Neyse rötarlı bir dalış yapacağım yarın sinema salonuna, lakin aklım kaçırdığım gün ve seanslarda. Ve tabi alternatif maliyet ilkesinin gözü kör olsun, kararsız bünyemde yarattığı tahribatı bir ben bilirim.
Yine de emule sağolsun, bir liste oluşturdum, uzun vadede izlenebilecekler başlıklı:
-Zen and Zero
-How the Garcia Girls Spent Their Summer?
-Day Night Day Night
-Fuck
-En Soap
-Das Leben Die Anderen
-Sherrybaby
-Wristcutters: A Love Story
-Destricted
-Puccini for Beginners
-Bubble
-En La Cama
-What the Bleep?: Down the Rabit Hole
-Lunacy
-Avida

Cinsellik, kimlik ve iktidar dolu bir festival daha! Yaşasın!

-----
Bahar gelmiş, ruhuma su serpercesine esen rüzgardan anladım. akşamları boş karanlık sokakta, gözlerimi kapatıp saçımın arasından esip gidişinden anladım.
Her ne kadar bir bahar ayında gözerimi açtıysam da, gözlerimi kapatabileceğim güveni yine bahar aylarında hissederim.
Üstelik, her 9 Mart günü güneşli geçmek zorundaymış gibi gelir bana. Geçen sene kazık atın bana Ankara, bu sene doğumgünüm kaptırmam sana, karına kışına!
-----
Garou, sesiyle kulaklarımı dimdik ettiğinde (köpekleşiyorum muntazaman) kaç yaşındaydım kimbilir. Geçen gün sözlükte bir başka suser, 2006'da çıkmış albümünün liriklerini girerken araştırdım ve buldum. Çok güzel bir albüm. Frankafon kimliğimdeki kıpırtılar gözardı edilecek gibi değil. Yine kendi kendime Fransızca konuşmaya başladım.

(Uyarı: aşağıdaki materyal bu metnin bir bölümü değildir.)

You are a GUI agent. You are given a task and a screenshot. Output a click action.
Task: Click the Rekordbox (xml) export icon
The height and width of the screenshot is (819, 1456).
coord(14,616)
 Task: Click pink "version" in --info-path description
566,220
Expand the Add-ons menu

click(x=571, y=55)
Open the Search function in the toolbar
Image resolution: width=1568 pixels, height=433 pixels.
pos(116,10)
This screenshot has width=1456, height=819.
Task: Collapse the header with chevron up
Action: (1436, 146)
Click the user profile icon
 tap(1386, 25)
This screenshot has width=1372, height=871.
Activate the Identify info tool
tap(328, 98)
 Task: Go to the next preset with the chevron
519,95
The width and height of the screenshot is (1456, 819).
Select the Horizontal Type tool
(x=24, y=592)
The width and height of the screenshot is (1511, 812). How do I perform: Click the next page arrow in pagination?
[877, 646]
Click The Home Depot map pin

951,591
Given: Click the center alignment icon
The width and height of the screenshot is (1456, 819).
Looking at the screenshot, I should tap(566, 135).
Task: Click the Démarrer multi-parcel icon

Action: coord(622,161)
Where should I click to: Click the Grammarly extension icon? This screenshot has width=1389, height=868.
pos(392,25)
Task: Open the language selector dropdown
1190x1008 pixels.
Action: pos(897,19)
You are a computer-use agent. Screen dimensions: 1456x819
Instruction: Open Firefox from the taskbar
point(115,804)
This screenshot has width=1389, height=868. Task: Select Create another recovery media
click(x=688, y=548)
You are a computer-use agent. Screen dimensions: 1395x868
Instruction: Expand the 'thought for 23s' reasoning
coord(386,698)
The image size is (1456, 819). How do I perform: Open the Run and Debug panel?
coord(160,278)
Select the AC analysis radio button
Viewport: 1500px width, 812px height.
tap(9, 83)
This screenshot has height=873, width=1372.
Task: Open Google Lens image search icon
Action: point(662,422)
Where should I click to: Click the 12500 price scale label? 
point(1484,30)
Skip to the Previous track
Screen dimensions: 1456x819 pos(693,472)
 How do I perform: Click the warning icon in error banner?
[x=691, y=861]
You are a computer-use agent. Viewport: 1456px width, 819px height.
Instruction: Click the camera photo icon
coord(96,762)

Bu albüm zaman vurgusu ağır şarkılar içeriyor. Her dinlediğimde karalık bir disko ortamında, gözümü kapatıp dans ettiğimi hissediyorum. Kıpır kıpırım bugünlerde.
Hm ayrıca söylemeden edemeyeceğim: Le temps nous aime. Hep ezberleyelim diye uğraşılan ve gençlik inadımızla kulak arkası ettiğimiz, sınavdan paldır küldür notlarla çaktığımızda asla unutmadığımız dersler gibi bir söz bu. Evet gerçekten de öyle. Le temps nous aime... Üstelik Nietzsche ile nasıl da uyumlu bir sözmüş bu...
Tu ne me mentiras jamais...
Dechiré diye bağıran birisi ile işim olmaz bundan böyle...
-----
Kaç zaman geçti, küçükken kızım yapma hoş değil dendi. Ama söyler misiniz, pipet ile bir şey içerken höpürdetmekten daha güzel ne var hayatta?
-----
Notre Dame de Paris, her genç kızın ders çıkarması gereken bir hikaye:)

1 yorum:

Adsız dedi ki...

Alternatif maliyet ve kararsızlık yazdım, sizin blog cıktı.Ekonomideki en baba konu alternatif maliyet, kim mi demiş, meşhur "Tobin".Alternatiflerle dolu dünyada maliyetli bir yaşam sürüyoruz.O yüzden alternatifi olmayan biri, bişeyi tercih etmek, olayı maliyetsiz kılıyor.Alternatifiniz yoksa maliyetiniz de yok.
İyi geceler...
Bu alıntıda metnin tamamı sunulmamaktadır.